Kapolri mengapresiasi inisiatif PTBI yang membangun balai latihan sebagai sarana pembinaan seni silat. Namun, ia mendorong agar fasilitas tersebut juga dapat digunakan oleh berbagai perguruan silat yang ada di Banten, termasuk masyarakat yang ingin mengembangkan seni, budaya, dan kearifan lokal.

“Pesanggrahan ini tidak hanya untuk PTBI sendiri, tetapi juga semua peguron boleh untuk menggunakan tempat ini dan masyarakat pun juga boleh menggunakan, termasuk berbagai macam kearifan lokal dan seni budaya yang ada,” ujar Kapolri.

Menurut Listyo Sigit, istilah pesanggrahan memiliki makna yang lebih luas daripada sekadar tempat berlatih bela diri. Tempat tersebut semestinya menjadi ruang untuk belajar, berdiskusi, berkumpul, sekaligus membangun komunikasi dalam menyelesaikan berbagai persoalan secara bersama-sama.

“Namanya pesanggrahan itu tempat belajar, tempat diskusi, tempat kita ngariung untuk bersama-sama menyelesaikan suatu persoalan,” kata Kapolri.

Kapolri berharap keberadaan Pesanggrahan Tjimande dapat memperkuat persaudaraan antarpesilat maupun antarperguruan silat di Banten. Menurutnya, persatuan dan soliditas menjadi bagian penting dalam menjaga keberlangsungan pencak silat sekaligus mengembangkan seni budaya Banten agar tetap hidup di tengah masyarakat.

Ia juga mengingatkan para pimpinan peguron untuk menjaga kekompakan dan menghindari hal-hal yang dapat memicu perpecahan. Para pesilat dinilai memiliki tanggung jawab untuk mempertahankan sekaligus meningkatkan seni budaya Banten agar semakin dikenal secara luas.

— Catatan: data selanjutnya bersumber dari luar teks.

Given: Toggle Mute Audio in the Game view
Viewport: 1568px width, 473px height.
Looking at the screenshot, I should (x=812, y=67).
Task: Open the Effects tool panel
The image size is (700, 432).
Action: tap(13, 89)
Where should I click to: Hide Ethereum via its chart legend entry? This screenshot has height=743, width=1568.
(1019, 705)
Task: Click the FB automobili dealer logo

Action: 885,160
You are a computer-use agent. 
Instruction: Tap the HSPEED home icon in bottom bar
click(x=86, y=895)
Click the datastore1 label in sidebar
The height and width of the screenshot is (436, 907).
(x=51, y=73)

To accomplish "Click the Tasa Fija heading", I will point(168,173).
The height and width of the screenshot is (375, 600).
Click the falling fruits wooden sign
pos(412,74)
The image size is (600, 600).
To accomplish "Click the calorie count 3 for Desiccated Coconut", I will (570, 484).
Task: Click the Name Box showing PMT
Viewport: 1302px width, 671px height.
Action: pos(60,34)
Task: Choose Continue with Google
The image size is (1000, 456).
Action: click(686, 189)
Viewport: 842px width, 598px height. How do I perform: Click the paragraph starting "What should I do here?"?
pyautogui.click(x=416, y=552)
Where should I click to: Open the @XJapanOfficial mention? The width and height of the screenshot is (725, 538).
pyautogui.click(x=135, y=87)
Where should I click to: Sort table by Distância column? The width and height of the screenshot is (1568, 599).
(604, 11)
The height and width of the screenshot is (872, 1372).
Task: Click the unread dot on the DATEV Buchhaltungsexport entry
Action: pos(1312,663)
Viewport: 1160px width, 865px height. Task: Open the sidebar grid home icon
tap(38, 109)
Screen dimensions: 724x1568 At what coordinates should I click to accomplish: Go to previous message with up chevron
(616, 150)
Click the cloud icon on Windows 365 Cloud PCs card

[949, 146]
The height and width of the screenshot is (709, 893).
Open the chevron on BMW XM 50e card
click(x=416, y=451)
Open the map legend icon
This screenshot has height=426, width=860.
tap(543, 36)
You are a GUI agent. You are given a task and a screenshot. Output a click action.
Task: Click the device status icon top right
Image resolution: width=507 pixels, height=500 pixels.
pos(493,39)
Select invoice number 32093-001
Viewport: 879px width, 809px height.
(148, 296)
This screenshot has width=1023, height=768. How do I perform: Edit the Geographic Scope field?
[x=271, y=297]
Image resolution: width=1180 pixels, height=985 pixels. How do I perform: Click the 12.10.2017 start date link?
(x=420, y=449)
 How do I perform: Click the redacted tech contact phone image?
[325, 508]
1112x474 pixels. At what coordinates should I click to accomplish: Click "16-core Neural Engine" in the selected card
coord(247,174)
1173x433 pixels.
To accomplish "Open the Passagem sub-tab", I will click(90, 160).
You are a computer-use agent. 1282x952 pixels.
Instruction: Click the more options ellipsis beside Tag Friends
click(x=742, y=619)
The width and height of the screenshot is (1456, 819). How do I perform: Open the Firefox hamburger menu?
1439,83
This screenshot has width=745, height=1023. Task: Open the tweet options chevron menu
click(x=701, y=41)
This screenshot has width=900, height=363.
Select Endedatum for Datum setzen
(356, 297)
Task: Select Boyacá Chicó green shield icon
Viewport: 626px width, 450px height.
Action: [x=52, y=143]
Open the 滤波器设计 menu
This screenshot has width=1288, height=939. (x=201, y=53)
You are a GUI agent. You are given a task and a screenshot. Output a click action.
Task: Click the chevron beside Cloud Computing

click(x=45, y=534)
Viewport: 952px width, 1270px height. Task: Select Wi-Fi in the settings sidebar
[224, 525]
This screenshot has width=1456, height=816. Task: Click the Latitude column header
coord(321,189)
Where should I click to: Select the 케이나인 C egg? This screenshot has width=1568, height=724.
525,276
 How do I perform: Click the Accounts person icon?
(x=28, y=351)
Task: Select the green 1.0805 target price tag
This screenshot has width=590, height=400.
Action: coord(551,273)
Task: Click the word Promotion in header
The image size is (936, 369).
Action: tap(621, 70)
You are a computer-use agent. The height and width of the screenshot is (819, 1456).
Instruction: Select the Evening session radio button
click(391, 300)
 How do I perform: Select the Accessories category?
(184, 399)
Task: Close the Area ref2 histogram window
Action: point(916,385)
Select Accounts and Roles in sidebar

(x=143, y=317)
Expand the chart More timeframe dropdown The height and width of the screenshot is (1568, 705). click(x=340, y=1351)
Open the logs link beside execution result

Lebih dari sekadar pusat latihan, Kapolri juga berharap pesanggrahan dapat menjadi tempat pembentukan karakter generasi muda. Para pesilat diharapkan tidak hanya memiliki kemampuan bela diri, tetapi juga menjunjung keberanian, membela kebenaran, melindungi masyarakat yang lemah, serta memiliki kepedulian sosial.

Nilai-nilai tersebut, kata Kapolri, sejalan dengan upaya menjaga keamanan dan ketertiban masyarakat. Karena itu, ia mengajak para jawara dan seluruh perguruan silat untuk membangun sinergi dengan Polri dalam menjaga situasi keamanan dan ketertiban masyarakat (kamtibmas) di wilayah Banten.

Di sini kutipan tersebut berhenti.